Exercícios propostos:
1. Segundo o editorial sobre o blog Crítica Constitucional, quando o blog foi idealizado?
2. Por favor, liste os financiadores que o editorial nega na frase iniciada por "Crítica Constitucional não é, nem nunca foi ou será".

+++ Trecho do texto +++

Nos últimos dias, em virtude da publicação do texto “O Grande Jurista“, da autoria do professor Juliano Zaiden Benvindo, o blog Crítica Constitucional alcançou certa visibilidade no cenário nacional. Em resposta ao texto, o blogueiro Reinaldo Azevedo fez diversas insinuações quanto à natureza do trabalho desenvolvido no blog e que demandam esclarecimento.

O objetivo do presente Editorial não é convencer o nosso colega blogueiro do seu equívoco, mas prestar informações para que nossos leitores avaliem quem está com a razão. Seguimos, nessa linha, o conselho do filósofo inglês John Stuart Mill que, no ensaio Sobre a Liberdade, lançou as bases de boa parte do que entendemos ser o cerne da liberdade de expressão. Segundo o filósofo, é importante que as pessoas sejam livres para defender suas ideias – por mais absurdas que pareçam – porque somente pelo confronto e pelo debate as melhores ideias poderão se sobressair.

Segundo Reinaldo Azevedo, o artigo foi colhido em “algum blog sujo financiado por estatais”. A acusação é grave. Gravíssima. E falsa. Mentirosa! Crítica Constitucional não é, nem nunca foi ou será, financiado por qualquer empresa estatal, governo ou partido político. Este blog foi idealizado no final de 2012, quando os quatro editores – todos estudantes de pós-graduação (mestrado ou doutorado) da Faculdade de Direito da Universidade de Brasília – decidiram inaugurar um espaço plural de crítica a questões ligadas ao constitucionalismo. E tudo no blog foi pago com o dinheiro do salário recebido pelos editores no exercício de suas ocupações profissionais. Não há nenhum centavo de doações externas, entidades políticas, organizações não-governamentais ou o que quer que seja. Isso pode ser percebido, por exemplo, na simplicidade do layout do blog.

Ao contrário de Reinaldo Azevedo, não temos patrocinadores. Não há uma única propaganda em todo o blog. Nós mesmos financiamos nosso trabalho e isso dá a Crítica Constitucional a autonomia e independência necessárias para cumprir sua função institucional, que pode ser lida na página “Sobre o Site“:

Crítica Constitucional é um blog organizado por estudantes da pós-graduação stricto sensu da Faculdade de Direito da Universidade de Brasília, que tem por objetivo discutir questões ligadas ao direito constitucional.

Mas não buscamos fazer uma abordagem tradicional. O nome do blog, Crítica Constitucional, evoca ao menos duas tradições bastante consolidadas na filosofia política, a marxista e a kantiana – o que, de certa maneira, espelha a experiência acadêmica dos autores.

+++ Linhas armazenadas +++

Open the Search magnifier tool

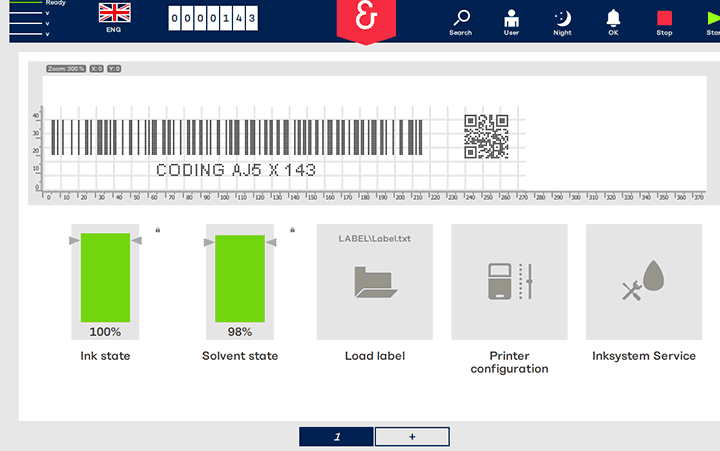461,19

+++
+++ Linhas armazenadas +++

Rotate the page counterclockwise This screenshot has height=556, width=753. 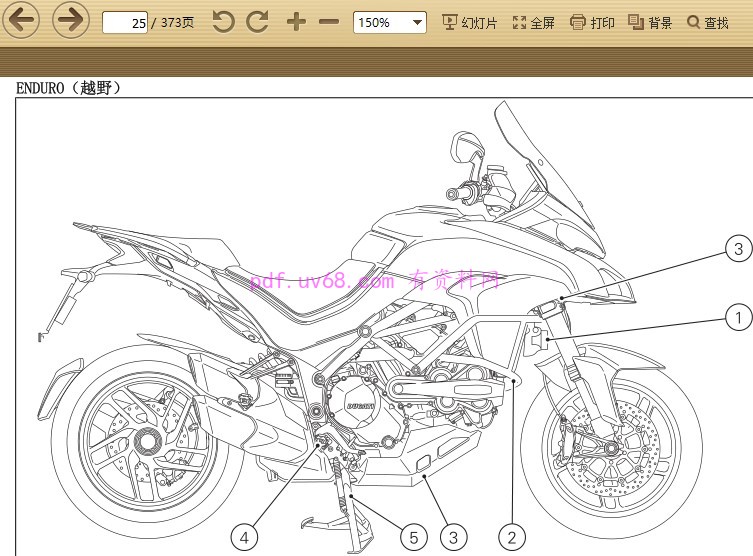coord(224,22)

+++

Respostas dos exercícios:
1. No final de 2012.

2.
- Empresa estatal
- Governo
- Partido político